● Task description
Scan the records below and report how many lines contain the word "screenshot", giving the number by itself.

● Given records
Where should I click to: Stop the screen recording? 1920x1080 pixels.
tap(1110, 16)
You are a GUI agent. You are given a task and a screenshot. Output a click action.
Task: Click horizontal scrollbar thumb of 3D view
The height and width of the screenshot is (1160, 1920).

● Written solution
2